* Task inputs
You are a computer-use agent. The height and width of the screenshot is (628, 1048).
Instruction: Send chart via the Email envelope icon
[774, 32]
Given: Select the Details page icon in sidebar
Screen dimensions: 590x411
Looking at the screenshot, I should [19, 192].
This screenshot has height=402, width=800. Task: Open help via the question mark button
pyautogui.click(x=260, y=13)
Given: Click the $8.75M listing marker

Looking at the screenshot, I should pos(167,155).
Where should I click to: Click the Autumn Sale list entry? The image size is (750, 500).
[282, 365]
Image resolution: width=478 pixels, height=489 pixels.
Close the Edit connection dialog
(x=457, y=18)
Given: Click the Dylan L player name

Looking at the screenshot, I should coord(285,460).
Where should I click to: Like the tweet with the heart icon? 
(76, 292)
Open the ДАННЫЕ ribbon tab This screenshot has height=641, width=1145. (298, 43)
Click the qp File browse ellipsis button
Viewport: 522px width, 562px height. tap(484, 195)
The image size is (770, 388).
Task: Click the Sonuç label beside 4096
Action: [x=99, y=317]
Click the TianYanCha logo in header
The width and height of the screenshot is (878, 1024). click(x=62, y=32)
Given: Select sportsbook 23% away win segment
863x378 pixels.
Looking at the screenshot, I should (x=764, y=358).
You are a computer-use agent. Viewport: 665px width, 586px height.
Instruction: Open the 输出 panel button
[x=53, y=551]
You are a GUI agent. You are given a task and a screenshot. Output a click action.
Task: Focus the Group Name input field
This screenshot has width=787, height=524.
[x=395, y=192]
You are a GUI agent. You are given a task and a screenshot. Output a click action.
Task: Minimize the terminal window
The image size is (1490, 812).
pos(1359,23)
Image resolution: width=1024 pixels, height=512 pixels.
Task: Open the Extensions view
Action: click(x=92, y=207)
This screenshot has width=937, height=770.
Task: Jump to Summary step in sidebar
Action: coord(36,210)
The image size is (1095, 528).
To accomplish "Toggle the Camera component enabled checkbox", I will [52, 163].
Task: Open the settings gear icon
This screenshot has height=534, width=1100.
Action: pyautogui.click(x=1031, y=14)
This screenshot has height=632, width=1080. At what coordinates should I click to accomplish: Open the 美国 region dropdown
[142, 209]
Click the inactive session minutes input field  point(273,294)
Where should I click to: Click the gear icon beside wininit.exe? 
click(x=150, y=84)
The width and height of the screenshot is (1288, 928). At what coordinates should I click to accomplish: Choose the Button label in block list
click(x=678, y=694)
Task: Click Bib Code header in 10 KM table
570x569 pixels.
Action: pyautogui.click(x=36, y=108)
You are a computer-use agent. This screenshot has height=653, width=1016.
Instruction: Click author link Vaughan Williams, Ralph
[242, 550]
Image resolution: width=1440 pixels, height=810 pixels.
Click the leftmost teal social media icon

* What the exercise asks
An exact copy of all the entries is what's needed; write it out.

* Result of this exercise
You are a computer-use agent. The height and width of the screenshot is (628, 1048).
Instruction: Send chart via the Email envelope icon
[774, 32]
Given: Select the Details page icon in sidebar
Screen dimensions: 590x411
Looking at the screenshot, I should [19, 192].
This screenshot has height=402, width=800. Task: Open help via the question mark button
pyautogui.click(x=260, y=13)
Given: Click the $8.75M listing marker

Looking at the screenshot, I should pos(167,155).
Where should I click to: Click the Autumn Sale list entry? The image size is (750, 500).
[282, 365]
Image resolution: width=478 pixels, height=489 pixels.
Close the Edit connection dialog
(x=457, y=18)
Given: Click the Dylan L player name

Looking at the screenshot, I should coord(285,460).
Where should I click to: Like the tweet with the heart icon? 
(76, 292)
Open the ДАННЫЕ ribbon tab This screenshot has height=641, width=1145. (298, 43)
Click the qp File browse ellipsis button
Viewport: 522px width, 562px height. tap(484, 195)
The image size is (770, 388).
Task: Click the Sonuç label beside 4096
Action: [x=99, y=317]
Click the TianYanCha logo in header
The width and height of the screenshot is (878, 1024). click(x=62, y=32)
Given: Select sportsbook 23% away win segment
863x378 pixels.
Looking at the screenshot, I should (x=764, y=358).
You are a computer-use agent. Viewport: 665px width, 586px height.
Instruction: Open the 输出 panel button
[x=53, y=551]
You are a GUI agent. You are given a task and a screenshot. Output a click action.
Task: Focus the Group Name input field
This screenshot has width=787, height=524.
[x=395, y=192]
You are a GUI agent. You are given a task and a screenshot. Output a click action.
Task: Minimize the terminal window
The image size is (1490, 812).
pos(1359,23)
Image resolution: width=1024 pixels, height=512 pixels.
Task: Open the Extensions view
Action: click(x=92, y=207)
This screenshot has width=937, height=770.
Task: Jump to Summary step in sidebar
Action: coord(36,210)
The image size is (1095, 528).
To accomplish "Toggle the Camera component enabled checkbox", I will [52, 163].
Task: Open the settings gear icon
This screenshot has height=534, width=1100.
Action: pyautogui.click(x=1031, y=14)
This screenshot has height=632, width=1080. At what coordinates should I click to accomplish: Open the 美国 region dropdown
[142, 209]
Click the inactive session minutes input field  point(273,294)
Where should I click to: Click the gear icon beside wininit.exe? 
click(x=150, y=84)
The width and height of the screenshot is (1288, 928). At what coordinates should I click to accomplish: Choose the Button label in block list
click(x=678, y=694)
Task: Click Bib Code header in 10 KM table
570x569 pixels.
Action: pyautogui.click(x=36, y=108)
You are a computer-use agent. This screenshot has height=653, width=1016.
Instruction: Click author link Vaughan Williams, Ralph
[242, 550]
Image resolution: width=1440 pixels, height=810 pixels.
Click the leftmost teal social media icon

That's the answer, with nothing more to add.